> _Task to complete_
From the material below, pull out every line that contains the string "Please" and copy each one in full.

Element and text location records
☆ ☆ ☆ ☆ ☆ ☆ ☆
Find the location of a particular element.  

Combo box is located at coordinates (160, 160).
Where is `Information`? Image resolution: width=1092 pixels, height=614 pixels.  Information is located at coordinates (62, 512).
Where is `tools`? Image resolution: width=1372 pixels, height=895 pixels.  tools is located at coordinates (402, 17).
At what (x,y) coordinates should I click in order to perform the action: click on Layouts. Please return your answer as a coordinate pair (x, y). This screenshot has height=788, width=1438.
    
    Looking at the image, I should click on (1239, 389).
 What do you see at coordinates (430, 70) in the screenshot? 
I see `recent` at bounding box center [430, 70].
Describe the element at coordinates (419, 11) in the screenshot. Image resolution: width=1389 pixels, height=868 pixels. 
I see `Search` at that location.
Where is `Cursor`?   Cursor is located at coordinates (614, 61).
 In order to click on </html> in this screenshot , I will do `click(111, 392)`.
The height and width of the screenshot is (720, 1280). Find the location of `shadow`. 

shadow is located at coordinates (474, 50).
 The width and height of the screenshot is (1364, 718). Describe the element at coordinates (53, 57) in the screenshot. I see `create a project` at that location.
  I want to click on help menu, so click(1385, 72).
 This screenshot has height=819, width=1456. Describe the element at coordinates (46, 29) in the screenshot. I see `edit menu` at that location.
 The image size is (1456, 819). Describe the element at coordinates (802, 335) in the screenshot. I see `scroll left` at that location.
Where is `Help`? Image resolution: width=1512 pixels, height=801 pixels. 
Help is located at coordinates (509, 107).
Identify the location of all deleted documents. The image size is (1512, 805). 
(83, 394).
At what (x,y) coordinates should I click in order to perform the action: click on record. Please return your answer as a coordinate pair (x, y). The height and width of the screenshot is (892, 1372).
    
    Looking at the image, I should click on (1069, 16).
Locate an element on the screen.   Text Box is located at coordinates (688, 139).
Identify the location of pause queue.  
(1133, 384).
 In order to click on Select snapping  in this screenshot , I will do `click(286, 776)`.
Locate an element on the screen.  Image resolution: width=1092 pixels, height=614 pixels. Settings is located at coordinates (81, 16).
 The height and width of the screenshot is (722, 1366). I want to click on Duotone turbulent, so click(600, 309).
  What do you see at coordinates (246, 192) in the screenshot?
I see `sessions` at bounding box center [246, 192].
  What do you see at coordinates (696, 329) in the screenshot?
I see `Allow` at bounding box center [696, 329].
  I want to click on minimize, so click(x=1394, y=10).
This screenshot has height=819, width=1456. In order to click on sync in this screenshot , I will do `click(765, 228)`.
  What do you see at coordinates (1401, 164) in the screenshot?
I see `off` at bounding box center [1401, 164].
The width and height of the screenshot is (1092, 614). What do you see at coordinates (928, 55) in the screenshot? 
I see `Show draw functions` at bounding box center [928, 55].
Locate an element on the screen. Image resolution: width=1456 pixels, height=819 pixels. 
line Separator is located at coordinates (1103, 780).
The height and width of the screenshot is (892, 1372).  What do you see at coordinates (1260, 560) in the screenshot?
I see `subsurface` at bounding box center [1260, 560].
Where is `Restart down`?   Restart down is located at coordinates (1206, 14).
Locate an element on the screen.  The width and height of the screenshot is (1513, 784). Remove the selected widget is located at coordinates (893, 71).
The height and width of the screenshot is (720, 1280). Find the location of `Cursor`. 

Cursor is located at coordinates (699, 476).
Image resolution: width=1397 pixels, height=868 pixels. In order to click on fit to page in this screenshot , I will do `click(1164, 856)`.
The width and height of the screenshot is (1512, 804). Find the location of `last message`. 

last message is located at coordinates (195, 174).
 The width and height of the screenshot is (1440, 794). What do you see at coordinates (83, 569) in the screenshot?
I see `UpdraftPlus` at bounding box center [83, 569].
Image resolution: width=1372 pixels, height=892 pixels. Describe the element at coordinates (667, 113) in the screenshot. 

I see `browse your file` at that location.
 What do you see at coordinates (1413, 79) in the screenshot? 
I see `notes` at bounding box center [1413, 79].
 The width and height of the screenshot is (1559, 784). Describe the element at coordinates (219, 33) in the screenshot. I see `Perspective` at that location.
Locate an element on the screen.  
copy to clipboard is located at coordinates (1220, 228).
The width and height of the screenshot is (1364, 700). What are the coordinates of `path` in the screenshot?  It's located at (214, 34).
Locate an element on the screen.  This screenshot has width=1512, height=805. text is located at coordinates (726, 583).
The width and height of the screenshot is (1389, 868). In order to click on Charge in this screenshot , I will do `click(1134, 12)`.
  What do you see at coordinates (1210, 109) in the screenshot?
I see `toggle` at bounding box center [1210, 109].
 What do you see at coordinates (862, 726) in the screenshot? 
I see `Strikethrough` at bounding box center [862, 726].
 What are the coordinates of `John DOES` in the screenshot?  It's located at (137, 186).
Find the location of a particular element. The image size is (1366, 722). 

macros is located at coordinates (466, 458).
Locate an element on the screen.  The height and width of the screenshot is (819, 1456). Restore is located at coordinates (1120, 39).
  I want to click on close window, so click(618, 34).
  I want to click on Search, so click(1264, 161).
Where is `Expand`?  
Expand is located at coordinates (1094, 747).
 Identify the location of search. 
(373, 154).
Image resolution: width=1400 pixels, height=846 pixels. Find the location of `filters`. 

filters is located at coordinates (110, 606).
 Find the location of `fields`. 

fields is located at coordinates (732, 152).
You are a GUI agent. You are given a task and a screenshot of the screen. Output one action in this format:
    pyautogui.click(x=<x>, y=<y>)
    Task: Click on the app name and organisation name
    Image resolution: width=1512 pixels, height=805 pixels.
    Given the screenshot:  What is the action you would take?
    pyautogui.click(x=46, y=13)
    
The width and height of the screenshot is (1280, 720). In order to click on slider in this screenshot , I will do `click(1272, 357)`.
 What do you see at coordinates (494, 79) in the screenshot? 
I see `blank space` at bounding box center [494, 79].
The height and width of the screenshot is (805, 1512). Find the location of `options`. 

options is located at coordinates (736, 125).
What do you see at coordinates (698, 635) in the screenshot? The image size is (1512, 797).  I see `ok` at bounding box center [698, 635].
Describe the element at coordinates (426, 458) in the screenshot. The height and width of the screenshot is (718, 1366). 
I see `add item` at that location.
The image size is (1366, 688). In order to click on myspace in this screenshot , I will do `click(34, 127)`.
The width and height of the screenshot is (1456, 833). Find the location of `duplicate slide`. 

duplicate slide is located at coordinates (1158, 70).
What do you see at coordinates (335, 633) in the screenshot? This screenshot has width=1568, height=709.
☆ ☆ ☆ ☆ ☆ ☆ ☆
> _Answer to this exercise_
At what (x,y) coordinates should I click in order to perform the action: click on Layouts. Please return your answer as a coordinate pair (x, y). This screenshot has height=788, width=1438.
At what (x,y) coordinates should I click in order to perform the action: click on record. Please return your answer as a coordinate pair (x, y). The height and width of the screenshot is (892, 1372).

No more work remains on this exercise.